#### ACTIVITY
Write each entry out again exactly, with nothing omitted.

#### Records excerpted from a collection
· · ·

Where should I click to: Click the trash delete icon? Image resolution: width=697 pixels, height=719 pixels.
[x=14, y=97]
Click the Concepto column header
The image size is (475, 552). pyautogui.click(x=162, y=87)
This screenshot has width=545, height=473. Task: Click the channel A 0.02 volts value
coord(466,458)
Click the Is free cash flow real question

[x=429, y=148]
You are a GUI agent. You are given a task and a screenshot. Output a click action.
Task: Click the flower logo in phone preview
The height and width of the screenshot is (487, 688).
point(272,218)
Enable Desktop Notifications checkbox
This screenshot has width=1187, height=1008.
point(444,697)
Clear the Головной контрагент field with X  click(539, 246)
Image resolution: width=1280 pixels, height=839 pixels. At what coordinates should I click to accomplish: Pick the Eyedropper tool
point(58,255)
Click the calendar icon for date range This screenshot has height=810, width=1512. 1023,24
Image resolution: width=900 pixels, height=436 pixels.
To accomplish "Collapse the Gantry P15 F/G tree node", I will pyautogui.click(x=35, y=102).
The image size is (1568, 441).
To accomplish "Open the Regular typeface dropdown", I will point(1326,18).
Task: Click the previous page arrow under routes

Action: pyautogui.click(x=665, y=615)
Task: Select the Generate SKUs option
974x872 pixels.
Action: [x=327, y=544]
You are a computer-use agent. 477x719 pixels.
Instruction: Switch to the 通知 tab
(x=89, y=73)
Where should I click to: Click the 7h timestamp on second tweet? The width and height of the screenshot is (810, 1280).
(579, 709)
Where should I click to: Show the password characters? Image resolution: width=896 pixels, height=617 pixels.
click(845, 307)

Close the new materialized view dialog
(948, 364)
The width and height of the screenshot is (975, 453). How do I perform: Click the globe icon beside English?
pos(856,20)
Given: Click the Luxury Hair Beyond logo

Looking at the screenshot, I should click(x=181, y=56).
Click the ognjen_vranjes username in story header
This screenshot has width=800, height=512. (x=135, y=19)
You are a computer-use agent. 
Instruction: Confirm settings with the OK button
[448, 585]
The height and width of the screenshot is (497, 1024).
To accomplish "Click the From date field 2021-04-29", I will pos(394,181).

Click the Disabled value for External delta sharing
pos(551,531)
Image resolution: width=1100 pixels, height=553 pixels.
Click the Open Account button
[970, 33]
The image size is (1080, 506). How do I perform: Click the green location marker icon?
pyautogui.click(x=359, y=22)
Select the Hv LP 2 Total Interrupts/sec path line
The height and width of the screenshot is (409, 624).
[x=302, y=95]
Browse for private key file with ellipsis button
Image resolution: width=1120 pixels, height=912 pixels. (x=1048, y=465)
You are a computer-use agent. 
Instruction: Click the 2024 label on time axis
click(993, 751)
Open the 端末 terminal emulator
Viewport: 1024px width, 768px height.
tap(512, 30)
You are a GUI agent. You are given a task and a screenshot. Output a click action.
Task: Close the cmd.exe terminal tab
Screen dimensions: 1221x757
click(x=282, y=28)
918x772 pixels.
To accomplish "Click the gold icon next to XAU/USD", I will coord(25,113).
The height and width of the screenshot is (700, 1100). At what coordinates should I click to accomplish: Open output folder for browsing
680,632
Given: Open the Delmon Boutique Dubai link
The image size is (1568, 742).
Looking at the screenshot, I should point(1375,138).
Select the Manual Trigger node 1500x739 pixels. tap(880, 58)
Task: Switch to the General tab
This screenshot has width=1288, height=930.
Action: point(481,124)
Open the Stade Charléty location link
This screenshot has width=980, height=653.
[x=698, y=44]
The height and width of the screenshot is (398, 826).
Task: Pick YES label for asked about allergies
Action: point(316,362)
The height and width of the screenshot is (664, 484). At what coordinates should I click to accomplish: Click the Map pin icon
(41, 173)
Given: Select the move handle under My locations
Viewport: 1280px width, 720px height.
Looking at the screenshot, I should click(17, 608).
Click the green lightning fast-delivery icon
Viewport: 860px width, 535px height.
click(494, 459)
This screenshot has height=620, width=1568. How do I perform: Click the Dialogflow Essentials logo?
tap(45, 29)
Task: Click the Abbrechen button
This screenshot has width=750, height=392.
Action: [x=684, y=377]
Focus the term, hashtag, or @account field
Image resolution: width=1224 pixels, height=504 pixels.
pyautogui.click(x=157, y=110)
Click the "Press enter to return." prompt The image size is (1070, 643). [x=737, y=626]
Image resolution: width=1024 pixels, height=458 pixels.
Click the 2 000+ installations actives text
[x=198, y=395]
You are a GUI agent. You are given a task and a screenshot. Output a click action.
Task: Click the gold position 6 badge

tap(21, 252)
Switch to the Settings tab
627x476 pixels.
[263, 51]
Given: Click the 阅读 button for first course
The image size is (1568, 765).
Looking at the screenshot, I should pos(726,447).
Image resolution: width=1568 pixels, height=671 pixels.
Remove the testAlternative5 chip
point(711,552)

· · ·

#### YOUR RESPONSE
Where should I click to: Click the trash delete icon? Image resolution: width=697 pixels, height=719 pixels.
[x=14, y=97]
Click the Concepto column header
The image size is (475, 552). pyautogui.click(x=162, y=87)
This screenshot has width=545, height=473. Task: Click the channel A 0.02 volts value
coord(466,458)
Click the Is free cash flow real question

[x=429, y=148]
You are a GUI agent. You are given a task and a screenshot. Output a click action.
Task: Click the flower logo in phone preview
The height and width of the screenshot is (487, 688).
point(272,218)
Enable Desktop Notifications checkbox
This screenshot has width=1187, height=1008.
point(444,697)
Clear the Головной контрагент field with X  click(539, 246)
Image resolution: width=1280 pixels, height=839 pixels. At what coordinates should I click to accomplish: Pick the Eyedropper tool
point(58,255)
Click the calendar icon for date range This screenshot has height=810, width=1512. 1023,24
Image resolution: width=900 pixels, height=436 pixels.
To accomplish "Collapse the Gantry P15 F/G tree node", I will pyautogui.click(x=35, y=102).
The image size is (1568, 441).
To accomplish "Open the Regular typeface dropdown", I will point(1326,18).
Task: Click the previous page arrow under routes

Action: pyautogui.click(x=665, y=615)
Task: Select the Generate SKUs option
974x872 pixels.
Action: [x=327, y=544]
You are a computer-use agent. 477x719 pixels.
Instruction: Switch to the 通知 tab
(x=89, y=73)
Where should I click to: Click the 7h timestamp on second tweet? The width and height of the screenshot is (810, 1280).
(579, 709)
Where should I click to: Show the password characters? Image resolution: width=896 pixels, height=617 pixels.
click(845, 307)

Close the new materialized view dialog
(948, 364)
The width and height of the screenshot is (975, 453). How do I perform: Click the globe icon beside English?
pos(856,20)
Given: Click the Luxury Hair Beyond logo

Looking at the screenshot, I should click(x=181, y=56).
Click the ognjen_vranjes username in story header
This screenshot has width=800, height=512. (x=135, y=19)
You are a computer-use agent. 
Instruction: Confirm settings with the OK button
[448, 585]
The height and width of the screenshot is (497, 1024).
To accomplish "Click the From date field 2021-04-29", I will pos(394,181).

Click the Disabled value for External delta sharing
pos(551,531)
Image resolution: width=1100 pixels, height=553 pixels.
Click the Open Account button
[970, 33]
The image size is (1080, 506). How do I perform: Click the green location marker icon?
pyautogui.click(x=359, y=22)
Select the Hv LP 2 Total Interrupts/sec path line
The height and width of the screenshot is (409, 624).
[x=302, y=95]
Browse for private key file with ellipsis button
Image resolution: width=1120 pixels, height=912 pixels. (x=1048, y=465)
You are a computer-use agent. 
Instruction: Click the 2024 label on time axis
click(993, 751)
Open the 端末 terminal emulator
Viewport: 1024px width, 768px height.
tap(512, 30)
You are a GUI agent. You are given a task and a screenshot. Output a click action.
Task: Close the cmd.exe terminal tab
Screen dimensions: 1221x757
click(x=282, y=28)
918x772 pixels.
To accomplish "Click the gold icon next to XAU/USD", I will coord(25,113).
The height and width of the screenshot is (700, 1100). At what coordinates should I click to accomplish: Open output folder for browsing
680,632
Given: Open the Delmon Boutique Dubai link
The image size is (1568, 742).
Looking at the screenshot, I should point(1375,138).
Select the Manual Trigger node 1500x739 pixels. tap(880, 58)
Task: Switch to the General tab
This screenshot has width=1288, height=930.
Action: point(481,124)
Open the Stade Charléty location link
This screenshot has width=980, height=653.
[x=698, y=44]
The height and width of the screenshot is (398, 826).
Task: Pick YES label for asked about allergies
Action: point(316,362)
The height and width of the screenshot is (664, 484). At what coordinates should I click to accomplish: Click the Map pin icon
(41, 173)
Given: Select the move handle under My locations
Viewport: 1280px width, 720px height.
Looking at the screenshot, I should click(17, 608).
Click the green lightning fast-delivery icon
Viewport: 860px width, 535px height.
click(494, 459)
This screenshot has height=620, width=1568. How do I perform: Click the Dialogflow Essentials logo?
tap(45, 29)
Task: Click the Abbrechen button
This screenshot has width=750, height=392.
Action: [x=684, y=377]
Focus the term, hashtag, or @account field
Image resolution: width=1224 pixels, height=504 pixels.
pyautogui.click(x=157, y=110)
Click the "Press enter to return." prompt The image size is (1070, 643). [x=737, y=626]
Image resolution: width=1024 pixels, height=458 pixels.
Click the 2 000+ installations actives text
[x=198, y=395]
You are a GUI agent. You are given a task and a screenshot. Output a click action.
Task: Click the gold position 6 badge

tap(21, 252)
Switch to the Settings tab
627x476 pixels.
[263, 51]
Given: Click the 阅读 button for first course
The image size is (1568, 765).
Looking at the screenshot, I should pos(726,447).
Image resolution: width=1568 pixels, height=671 pixels.
Remove the testAlternative5 chip
point(711,552)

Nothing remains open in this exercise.